If you start with ten grams of lithium hydroxide, how many grams of lithium bromide will be produced? Round to the nearest tenth. Don't forget the units.
You don't have a reaction, only a question. What is the reaction?
To determine how many grams of lithium bromide will be produced from ten grams of lithium hydroxide, we need to use the balanced chemical equation of the reaction. The balanced equation for the reaction between lithium hydroxide and lithium bromide is:
2 LiOH + LiBr → Li2O + 2 H2O + LiBr
From the balanced equation, we can see that for every 2 moles of lithium hydroxide (LiOH), we get 1 mole of lithium bromide (LiBr) produced.

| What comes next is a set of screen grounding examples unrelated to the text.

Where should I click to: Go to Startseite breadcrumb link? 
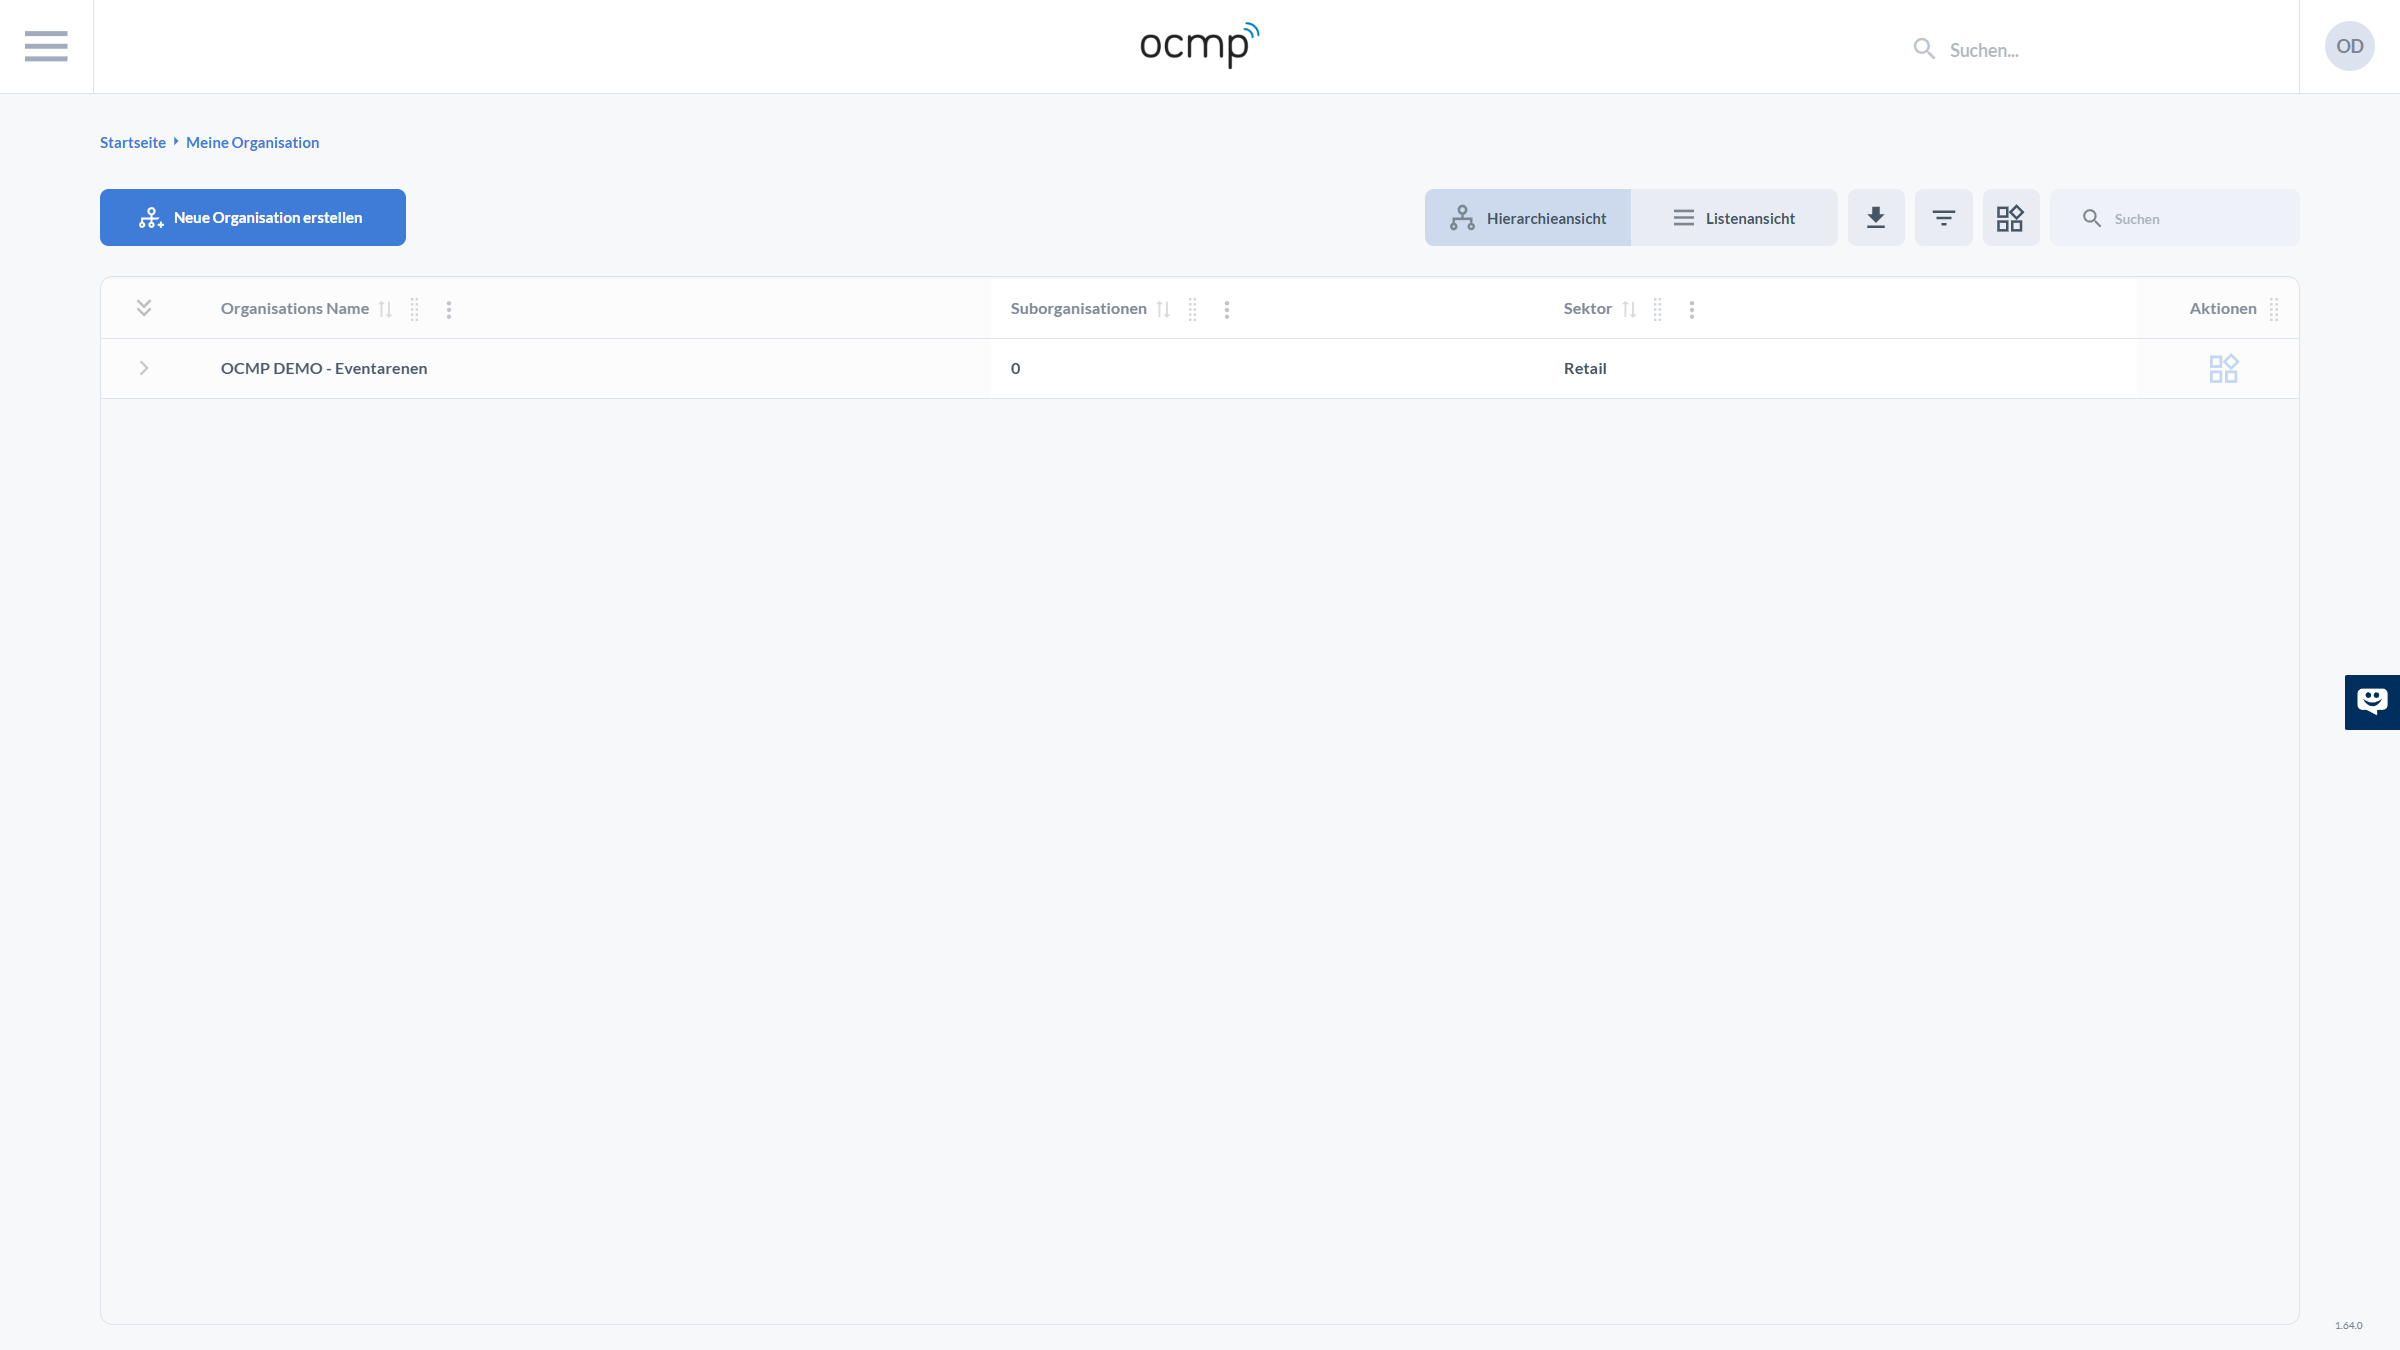pos(133,143)
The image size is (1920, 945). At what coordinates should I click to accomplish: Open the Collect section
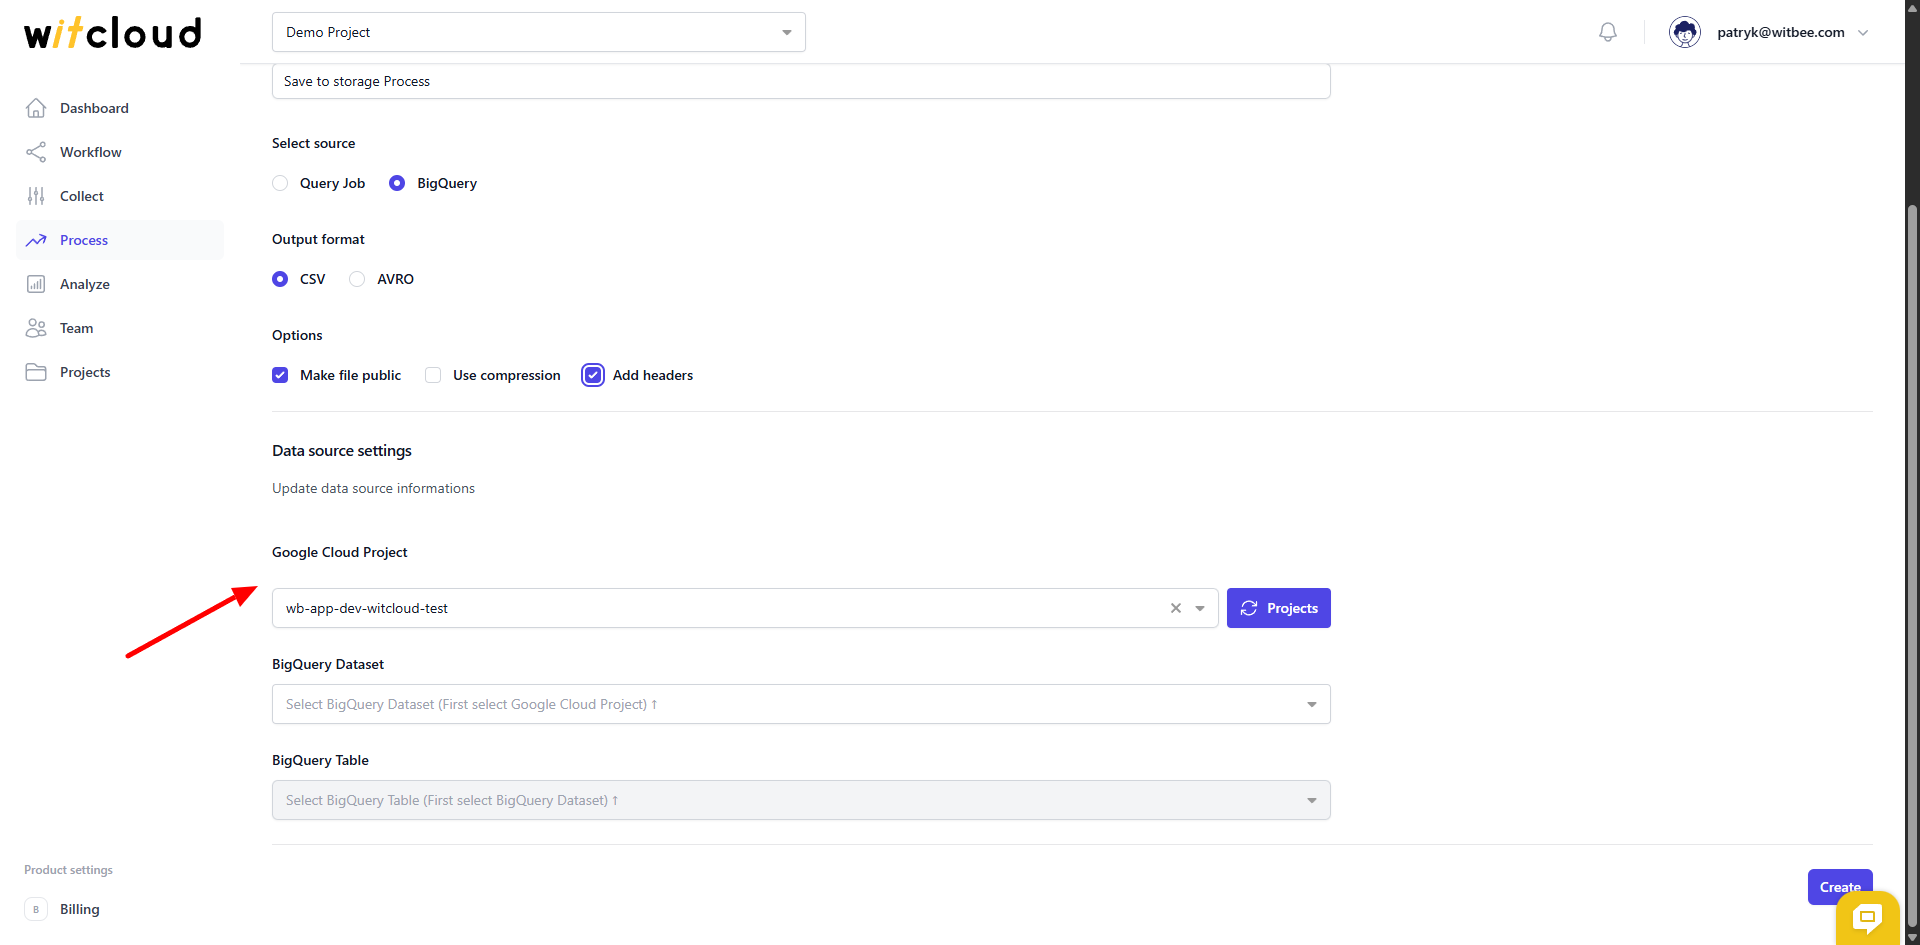(x=82, y=196)
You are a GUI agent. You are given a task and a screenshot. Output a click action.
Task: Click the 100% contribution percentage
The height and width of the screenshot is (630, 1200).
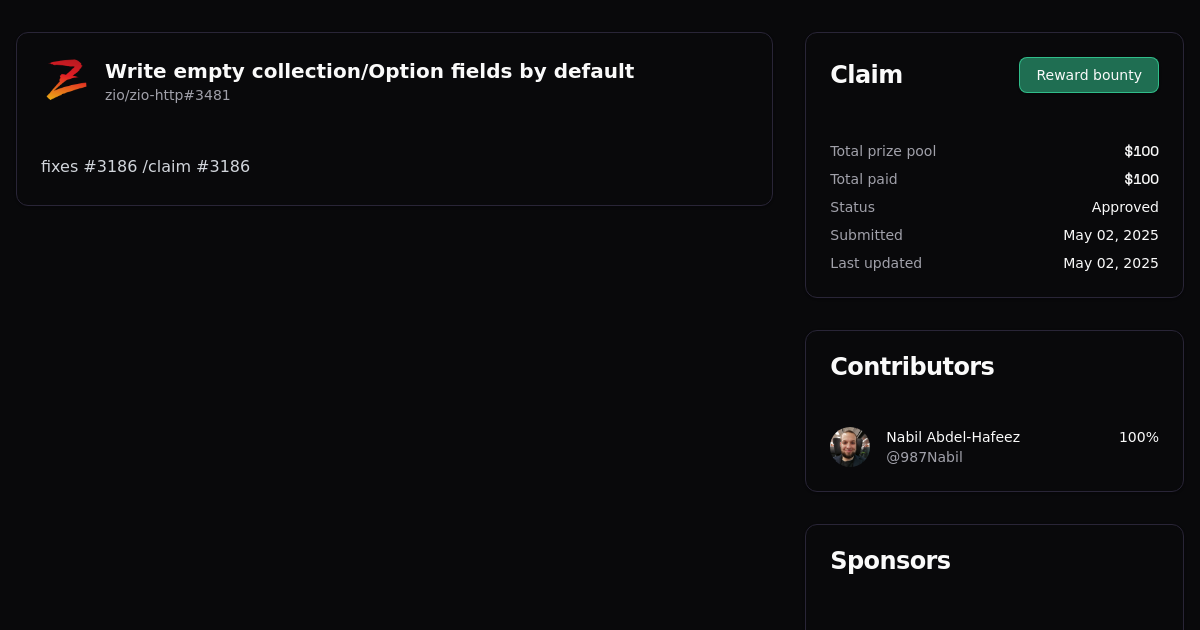pos(1138,437)
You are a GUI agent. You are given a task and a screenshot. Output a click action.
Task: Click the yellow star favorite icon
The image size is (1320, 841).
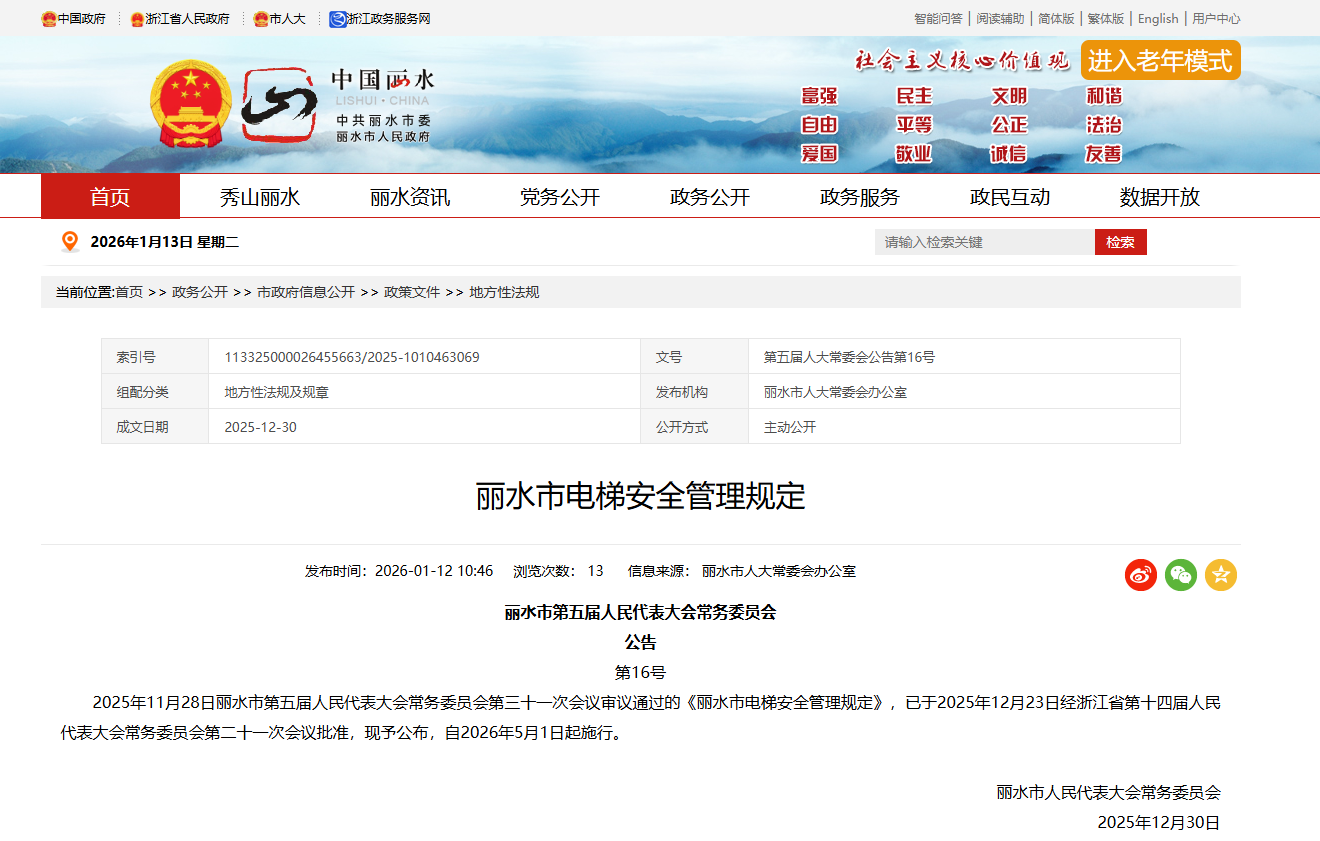pos(1220,575)

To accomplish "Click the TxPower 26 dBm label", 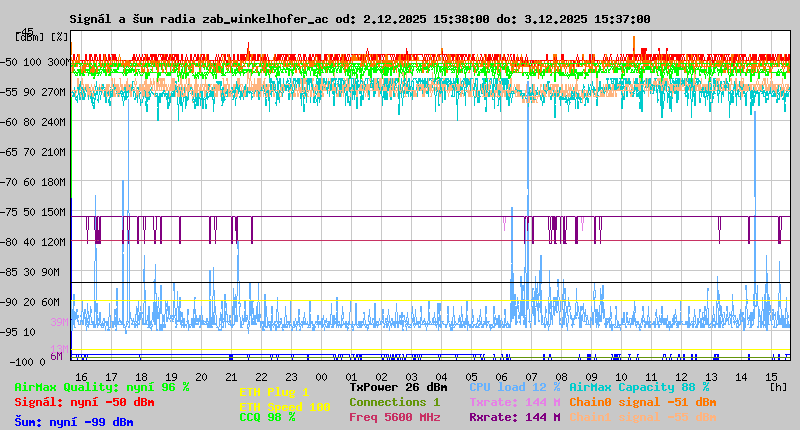I will pos(398,387).
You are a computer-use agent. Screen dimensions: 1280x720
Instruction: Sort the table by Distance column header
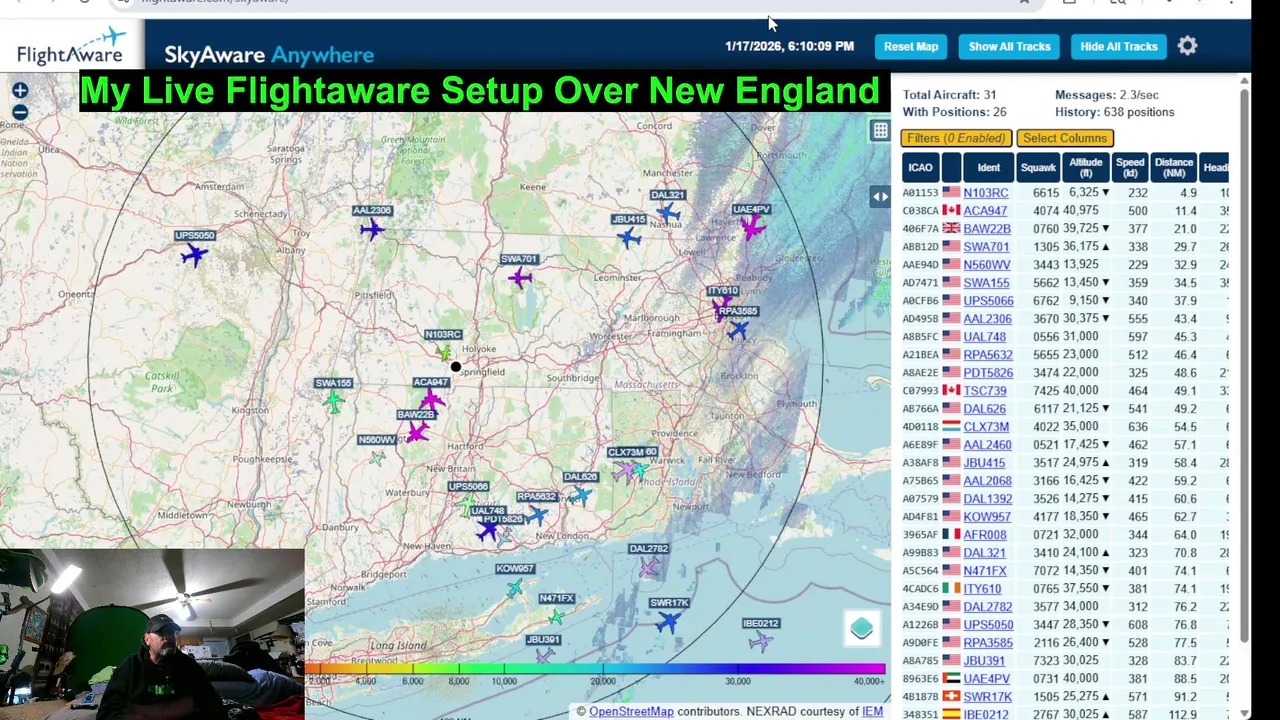pyautogui.click(x=1173, y=167)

To calculate the number of moles of lithium hydroxide, we use the formula:
moles = mass / molar mass
The molar mass of lithium hydroxide (LiOH) is:
(1 mol Li x 6.94 g/mol) + (1 mol O x 16.00 g/mol) + (1 mol H x 1.01 g/mol) = 23.95 g/mol
So, for ten grams of lithium hydroxide:
moles of LiOH = 10 g / 23.95 g/mol ≈ 0.418 mol
Now, we can use the stoichiometry of the balanced equation to find the moles of lithium bromide produced. From the balanced equation, we can see that for every 2 moles of lithium hydroxide, we get 1 mole of lithium bromide produced.
The moles of lithium bromide produced can be calculated as:
moles of LiBr = (moles of LiOH / 2) ≈ (0.418 mol / 2) ≈ 0.209 mol
Finally, to convert moles to grams, we multiply the moles by the molar mass of lithium bromide (LiBr):
molar mass of LiBr = (1 mol Li x 6.94 g/mol) + (1 mol Br x 79.90 g/mol) ≈ 86.84 g/mol
grams of LiBr = moles of LiBr × molar mass of LiBr
≈ 0.209 mol × 86.84 g/mol ≈ 18.15 g
Therefore, approximately 18.15 grams of lithium bromide will be produced from ten grams of lithium hydroxide.